The world’s leading publication for data science, AI, and ML professionals.

Word2Vec: Out of the Black Box

Best is to Worst as Catan is to Monopoly- but how does it know?

Getting Started

By: Jenna Jones and Nick Paine

Photo by Uriel SC on Unsplash
Photo by Uriel SC on Unsplash

Introduction

How does a computer learn to interpret or even understand human language? This is what we set out to understand when we began researching Natural Language Processing (NLP). One simple but effective tool is Word2Vec, an algorithm created by Mikolov et al in 2013.

Word2Vec takes a large body of text, which can be in any language, and creates a vector representation of words and the context of those words in relation to each other.
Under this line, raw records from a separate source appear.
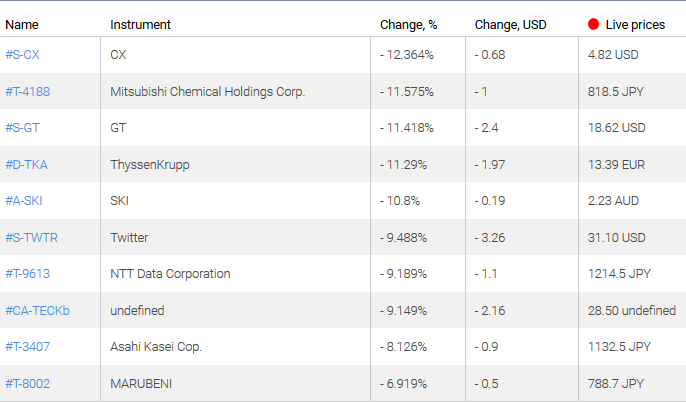Select the #D-TKA ThyssenKrupp link

tap(25, 164)
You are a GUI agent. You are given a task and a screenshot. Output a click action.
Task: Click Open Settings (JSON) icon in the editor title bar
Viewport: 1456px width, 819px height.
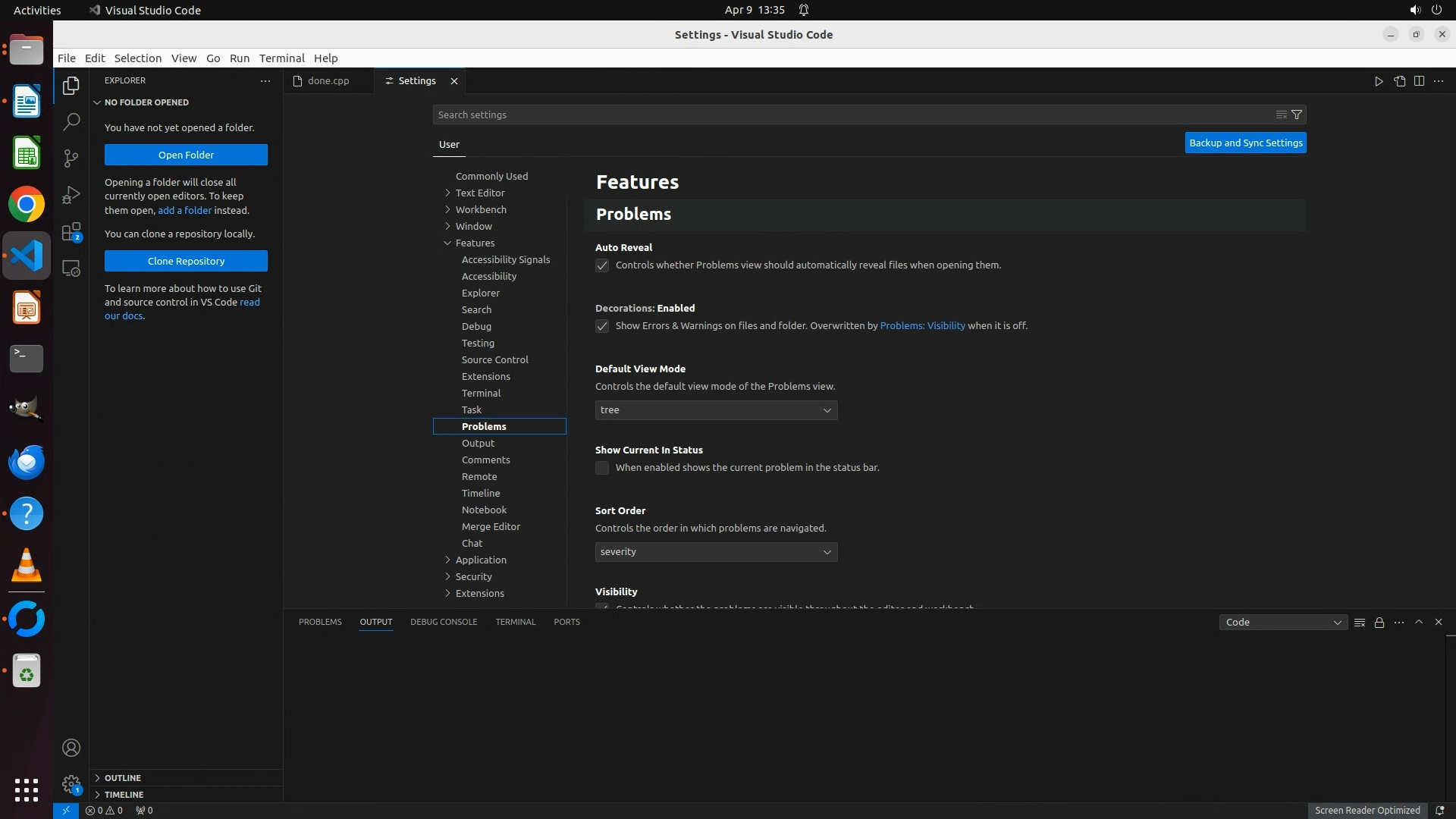(x=1399, y=81)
Once in vector form, the computer processes the word data numerically, allowing it to capture semantic and syntactic characteristics of words and word combinations.

Trained models can answer queries like:

‘Best’ is to ‘Worst’ as ‘Catan’ is to ? and the network answers ‘Monopoly’

and the ‘hello world’ of NLP:

‘Man’ is to ‘King’ as ‘Woman’ is to ? and the network answers ‘Queen’

We consider these examples to be an amazing feat of textual analysis, especially as the analysis is probabilistic.

Terminology

  • vocabulary: the set of unique words in the corpus (V represents the size of the vocabulary).
  • corpus: the full body of raw text used to train the network.
  • word embedding: the vector representations of a word i.e., word vector.
  • center word: the word analyzed- this is the word in the center of the context window.
  • context word: the words around each center word within the context window. Their relative position is not recorded or used in the analysis.
  • context window: the set of x surrounding words to the center word for each word in the corpus. The size of this window can vary.
  • epoch: one epoch is a forward pass and backward propogation through the network.
  • one hot vector: a vector of dimension V with all zeros except one corresponding to a particular word.

Overview of the Algorithm

Word2Vec can use either of two algorithms: CBOW (continuous bag of words) or Skip-Gram. We will only use the Skip-Gram neural network algorithm in this article.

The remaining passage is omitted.